Taking a second look at suicide during COVID-19: An interview with the AAS
Recent data from the Centers for Disease Control and Prevention (CDC) that one in four Americans aged 18 to 24 had thoughts of suicide in the prior 30 days has mental health stakeholders reeling: How could the numbers be that high, even during a pandemic?
That question led Beacon Health Options to interview additional experts on suicide prevention: Colleen Creighton, CEO of the American Association of Suicidology (AAS) and Dr. Jonathan Singer, president of the AAS Board of Directors. It turns out that a lot of assumptions about suicide are just exactly that — assumptions. At the root of the problem, these specialists say, is that we don’t have access to real-time national data. Data from 2018 — the most recent we have on suicide trends — can tell us little about anything today, such as a reaction to the pandemic, making it difficult to inform prevention efforts.
It turns out that a lot of assumptions about suicide are just that — assumptions. At the root of the problem, these specialists say, is that we don’t have access to real-time national data.
There has been a long-established connection between mental illness and suicide, but the COVID-19 pandemic has prompted us to take a deeper look. Indeed, several years ago, the CDC released a report indicating that many people who had attempted or died by suicide did not have a known pre-existing mental health condition at the time of death. “We’re seeing that play out now during the pandemic,” says Dr. Singer. “Youth are particularly stressed because of the pandemic’s ambiguity, and anxiety is a realistic reaction to a stressful time,” he continues.
“We make the assumption that there is a linear relationship between suicide ideation, attempts and deaths, but there’s not,” he notes, pointing out that while there has been a rise in suicide ideation for this age group, there hasn’t been a rise in deaths by suicide.
Another assumption we’re led to make is the particularly devastating effect COVID-19 is having on people of color, including suicide. Dr. Singer states there has been an increase in suicides among Black Chicago residents during the pandemic compared to the same time period in 2019. Only time will tell if the increased risk was associated with working in low-paying jobs with high risk and little protection, employment that is disproportionately comprised of Black and Brown residents. However, Chicago is just one isolated data point, Dr. Singer points out, so the connection is an assumption only as we don’t have national data to support a comparable trend nationwide.
“We need to see trends before they happen,” says Creighton. “That means we need a coordinated national strategy to get that real-time data,” an important goal of the AAS.
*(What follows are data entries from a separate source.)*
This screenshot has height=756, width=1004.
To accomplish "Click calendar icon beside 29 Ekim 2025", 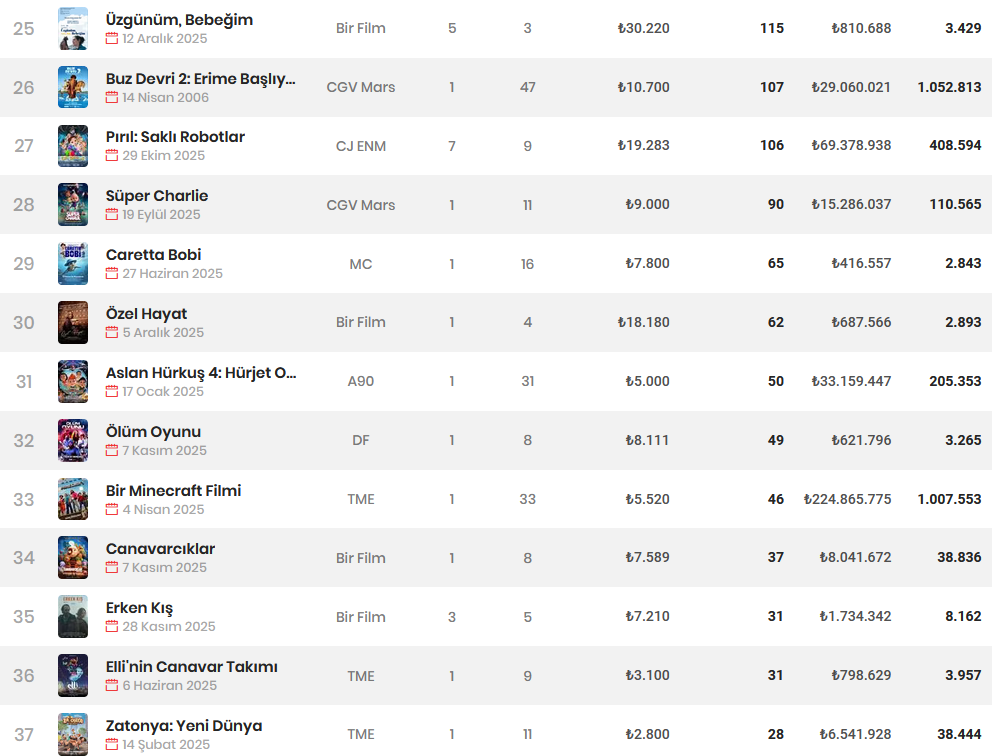I will click(x=112, y=156).
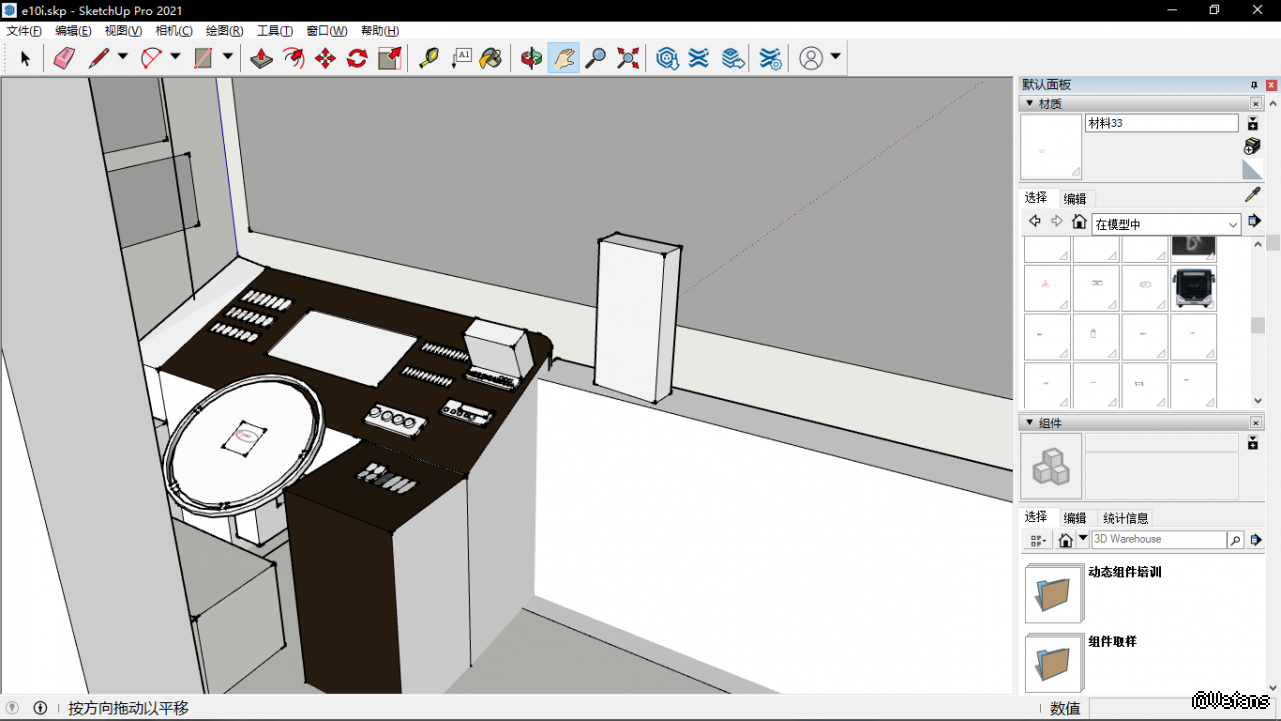The width and height of the screenshot is (1281, 721).
Task: Switch to the Orbit tool
Action: (x=531, y=58)
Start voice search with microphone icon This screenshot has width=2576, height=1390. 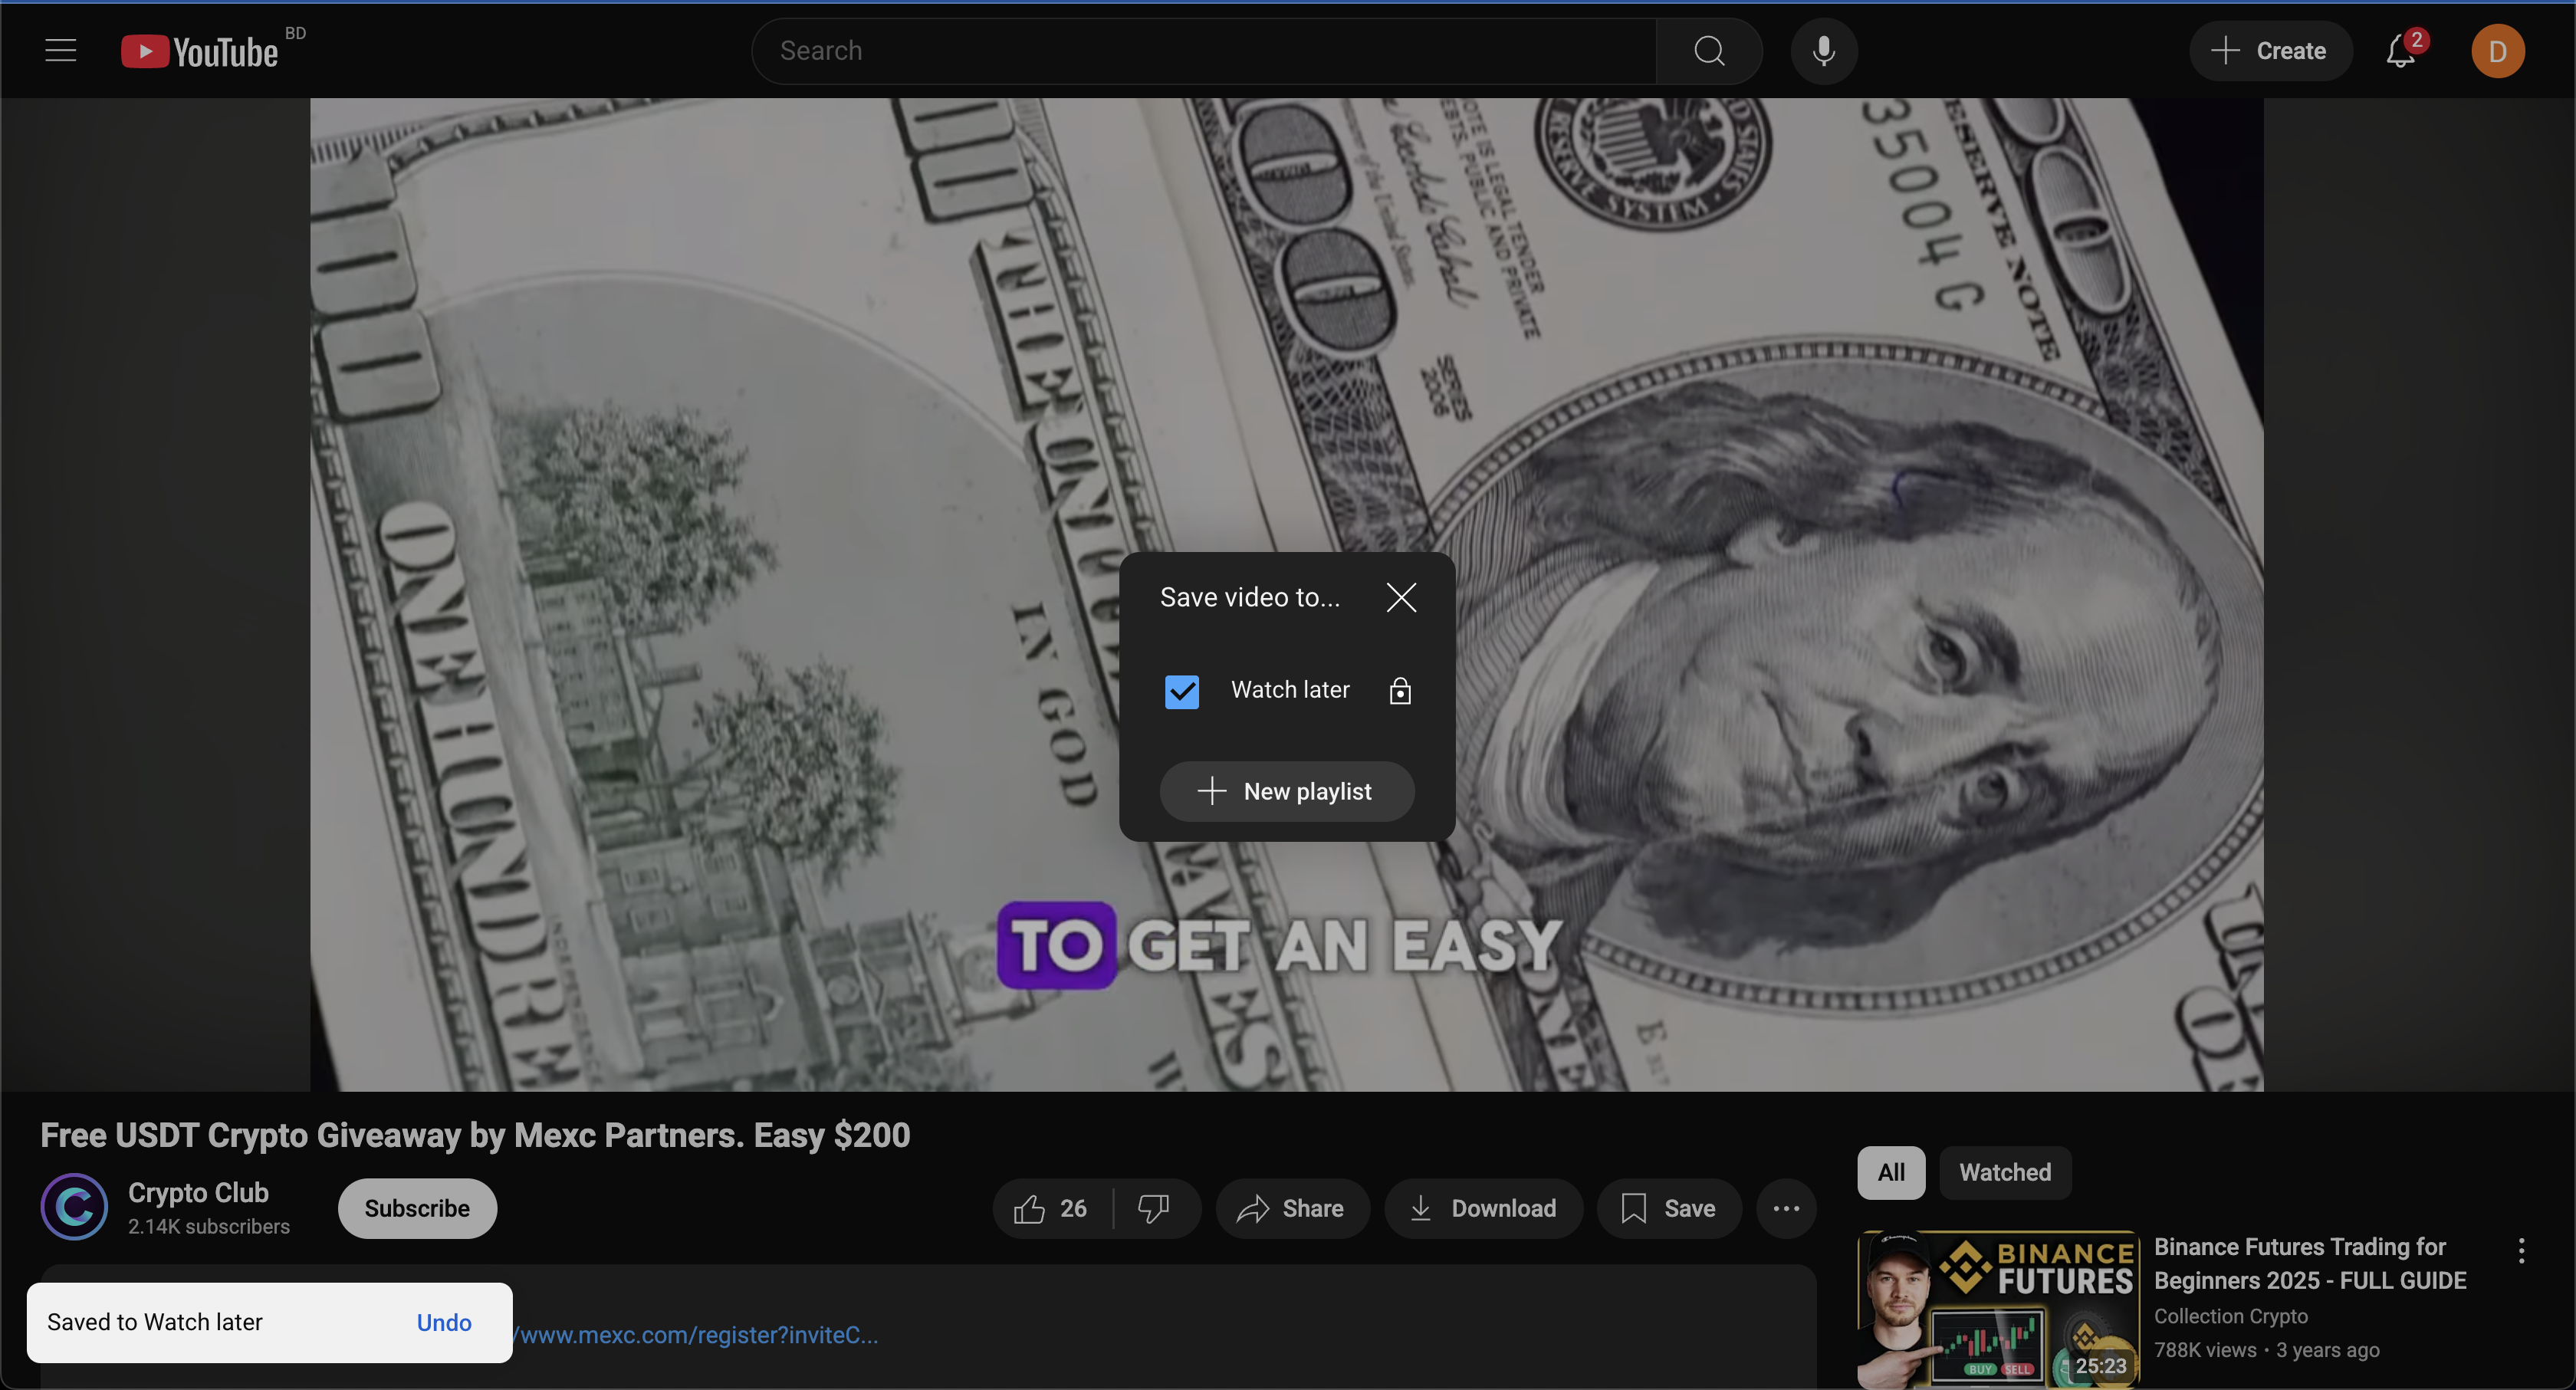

Everyone has a role to play in suicide prevention, ranging from clinician willingness to accept patients with a history of suicide to larger, systemic changes.
“The loss of a patient to suicide is tough on clinicians,” says Dr. Singer. “For example, there can be tension between loss survivors and clinicians. Clinicians can also feel personal loss, guilt and fear over a damaged reputation after the loss of a patient to suicide. It is for these kinds of reasons that clinicians can be reluctant to take on patients who have a history of suicidal attempts or thoughts. However, in spite of these legitimate difficulties, clinicians have a moral and professional obligation to accept these individuals as patients,” he continues.
Consequently, Drs. Nina Guten and Vanessa McGann, co-chairs of the Clinician Survivor Task Force, developed a resource for clinicians who are the survivors of a suicide loss and brought it to AAS to develop it even further. Available at cliniciansurvivor.org, it includes information on how to help family members, other patients and staff after a patient suicide, according to Creighton. Later this year, the group will also be launching a clinician loss training to connect clinicians navigating the same scenario.
Systemic fixes need to keep up with a changing world. For example, how services are reimbursed is a “patchwork quilt”, confusing for the customer and difficult for organizations to manage, says Dr. Singer. Reimbursement also has not kept up with many healthcare advancements, such as care delivered through some technological means.
Prevention trends: Where do we go from there?
As noted earlier, real-time data is critical to understanding people at suicide risk. Research is focusing on the role of technology to retrieve that real-time data, which is starting to challenge long-held assumptions about suicide, says Dr. Singer. For example, Ecological Momentary Assessment technology has helped us to learn that someone with a recent history of suicide attempt can fluctuate between no risk and high risk several times in a 24-hour period, important data that inform our efforts to understand the role of impulse and planning in suicidal behavior.
Research is focusing on the role of technology to retrieve that real-time data, which is starting to challenge long-held assumptions about suicide.
Data has traditionally been siloed, adds Creighton. We need information that supports the public good. What can we learn from the pandemic as it relates to mental health? How can such information help us better understand resilience, for example? Finally, all voices must be included to understand suicide, she adds. “We need to keep our ears to the ground to know where the gaps are,” she comments.
Real-time data can help make assumptions about suicide become facts, but it requires commitment and innovation that calls upon clinical, technology and systemic solutions. That way, we can address what is going on today, to solve today’s problems, such as a pandemic’s effect on suicide.